A fertiliser plant. Picture: SUNDAY TIMES
A fertiliser plant. Picture: SUNDAY TIMES

Omnia, a provider of specialised chemical products and services used in the mining, agriculture and chemicals sectors, would cut 125 jobs, or 15% of the jobs in its chemicals business in a bid to counter difficulties in SA's manufacturing sector, says MD Adriaan de Lange.

The looming restructuring and job losses at Omnia’s Protea Chemicals bear testimony to the effects of a constrained manufacturing sector which, in Omnia’s case, resulted in reduced production volumes and demand. Omnia’s chemicals business Protea Chemicals buys and sells chemicals.

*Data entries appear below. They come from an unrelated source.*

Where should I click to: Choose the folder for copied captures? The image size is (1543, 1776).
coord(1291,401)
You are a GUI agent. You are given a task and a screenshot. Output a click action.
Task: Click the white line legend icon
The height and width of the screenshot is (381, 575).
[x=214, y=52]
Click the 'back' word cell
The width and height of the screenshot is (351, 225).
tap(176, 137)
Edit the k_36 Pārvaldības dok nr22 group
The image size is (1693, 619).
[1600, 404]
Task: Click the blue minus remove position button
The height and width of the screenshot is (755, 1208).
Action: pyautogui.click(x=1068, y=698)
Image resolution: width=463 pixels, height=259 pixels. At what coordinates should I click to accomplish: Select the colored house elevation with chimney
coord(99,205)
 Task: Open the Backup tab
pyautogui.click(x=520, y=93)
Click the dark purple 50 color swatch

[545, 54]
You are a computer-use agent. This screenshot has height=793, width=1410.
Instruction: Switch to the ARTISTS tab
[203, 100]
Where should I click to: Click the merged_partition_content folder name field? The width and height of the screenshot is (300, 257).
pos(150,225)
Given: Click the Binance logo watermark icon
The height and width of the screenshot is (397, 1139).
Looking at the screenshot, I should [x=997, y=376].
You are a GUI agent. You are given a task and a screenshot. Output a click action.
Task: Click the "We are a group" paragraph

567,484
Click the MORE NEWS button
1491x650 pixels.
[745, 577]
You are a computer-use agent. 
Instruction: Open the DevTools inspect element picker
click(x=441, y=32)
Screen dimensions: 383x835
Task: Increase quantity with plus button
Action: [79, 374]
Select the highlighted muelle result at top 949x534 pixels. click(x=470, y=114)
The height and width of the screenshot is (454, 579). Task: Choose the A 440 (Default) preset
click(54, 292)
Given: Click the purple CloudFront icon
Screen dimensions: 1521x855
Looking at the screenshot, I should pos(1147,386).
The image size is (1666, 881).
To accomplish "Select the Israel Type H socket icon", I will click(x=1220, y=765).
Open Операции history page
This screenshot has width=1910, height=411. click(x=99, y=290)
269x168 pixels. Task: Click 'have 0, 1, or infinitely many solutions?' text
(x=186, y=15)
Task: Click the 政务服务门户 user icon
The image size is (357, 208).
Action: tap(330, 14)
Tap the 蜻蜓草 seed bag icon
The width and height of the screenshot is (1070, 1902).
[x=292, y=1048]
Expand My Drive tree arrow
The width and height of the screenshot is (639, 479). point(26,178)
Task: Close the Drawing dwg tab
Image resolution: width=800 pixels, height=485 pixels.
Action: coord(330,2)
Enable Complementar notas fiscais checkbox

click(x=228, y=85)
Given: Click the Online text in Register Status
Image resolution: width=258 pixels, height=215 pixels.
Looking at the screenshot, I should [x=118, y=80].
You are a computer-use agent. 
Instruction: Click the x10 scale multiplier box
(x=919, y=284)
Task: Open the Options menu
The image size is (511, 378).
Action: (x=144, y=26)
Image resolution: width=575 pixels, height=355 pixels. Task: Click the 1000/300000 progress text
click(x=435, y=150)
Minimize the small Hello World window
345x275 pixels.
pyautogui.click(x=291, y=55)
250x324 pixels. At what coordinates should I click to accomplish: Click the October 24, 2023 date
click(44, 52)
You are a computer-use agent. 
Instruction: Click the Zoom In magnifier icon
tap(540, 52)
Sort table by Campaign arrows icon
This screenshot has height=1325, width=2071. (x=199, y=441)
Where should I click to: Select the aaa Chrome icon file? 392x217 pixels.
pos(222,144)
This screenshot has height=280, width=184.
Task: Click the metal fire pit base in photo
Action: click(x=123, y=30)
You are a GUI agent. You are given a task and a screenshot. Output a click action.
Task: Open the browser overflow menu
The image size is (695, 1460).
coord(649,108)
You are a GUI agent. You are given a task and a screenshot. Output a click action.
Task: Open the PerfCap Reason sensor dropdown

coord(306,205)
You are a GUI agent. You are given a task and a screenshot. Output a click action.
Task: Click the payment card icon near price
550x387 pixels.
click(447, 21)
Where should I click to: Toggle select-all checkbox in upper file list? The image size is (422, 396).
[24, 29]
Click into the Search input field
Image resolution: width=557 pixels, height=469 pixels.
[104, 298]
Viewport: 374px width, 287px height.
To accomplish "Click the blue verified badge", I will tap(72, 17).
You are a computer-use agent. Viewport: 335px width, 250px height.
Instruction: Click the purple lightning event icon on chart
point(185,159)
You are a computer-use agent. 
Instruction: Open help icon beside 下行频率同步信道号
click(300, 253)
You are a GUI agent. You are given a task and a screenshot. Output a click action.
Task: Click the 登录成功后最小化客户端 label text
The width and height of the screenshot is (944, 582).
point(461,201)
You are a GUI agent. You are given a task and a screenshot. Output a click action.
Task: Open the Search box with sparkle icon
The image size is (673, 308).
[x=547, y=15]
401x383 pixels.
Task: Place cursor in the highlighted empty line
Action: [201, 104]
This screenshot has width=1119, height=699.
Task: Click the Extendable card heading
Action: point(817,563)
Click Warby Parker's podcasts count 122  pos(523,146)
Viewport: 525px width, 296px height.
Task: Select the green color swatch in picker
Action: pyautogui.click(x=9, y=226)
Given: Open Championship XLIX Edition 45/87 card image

“The issue is that we are not able to add a lot of value. We just distribute chemicals in a very competitive environment and in a market that does not grow. We are now trying to reposition the business and to focus on creating commercial solutions by focusing on the distribution channels and safe handling of chemicals,” De Lange said.

He was speaking after the group’s presentation of results for the six months to September 30, when sales  fell 4% at Omnia’s chemicals division,  made up of Protea Chemicals and recently acquired Umongo Petroleum.

Omnia’s chemicals division contributed R2.6bn to the group  revenue of R8.7bn. The mining and agricultural divisions accounted for R2.5bn and R4.3bn of the total respectively.


Omnia said on Tuesday it had opted to restructure Protea Chemicals because the “slowdown of the business relative to the current overhead structure was not sustainable”.

The company said economic conditions and intense competition affected Protea Chemicals negatively and margins deteriorated to the point where its business model and growth strategy was inappropriate.

Presenting the results, De Lange singled out volatile exchange rates, low international prices, increased competition, a late planting season and  financial pressure on farmers among negative factors in the first half.    

“Farmers are under financial pressure. We can see that. A lot of people say it is due to land reform. Farming is going through a negative cycle at the moment. There is oversupply of land. This has caused prices of land to drop,” he said. He also cited uncertainty about the Mining Charter. “Uncertainty is never a good thing. I trust that government understands this,” said De Lange.         

 The company would seek growth internationally, he said. “For us to remain sustainable as a business we need to be exposed to different markets. At the moment, our international expansion strategy is new and off a low base. But it is the right strategy.”

In a move earlier this year that expanded its global reach, Omnia bought US-based Oro Agri,  manufacturer of agricultural adjuvants, pesticides and foliar nutrients for agricultural, greenhouse, nursery and turf applications, for $100m.

The interim dividend of 75c was 62.5% down on the R2 paid in the matching period last year.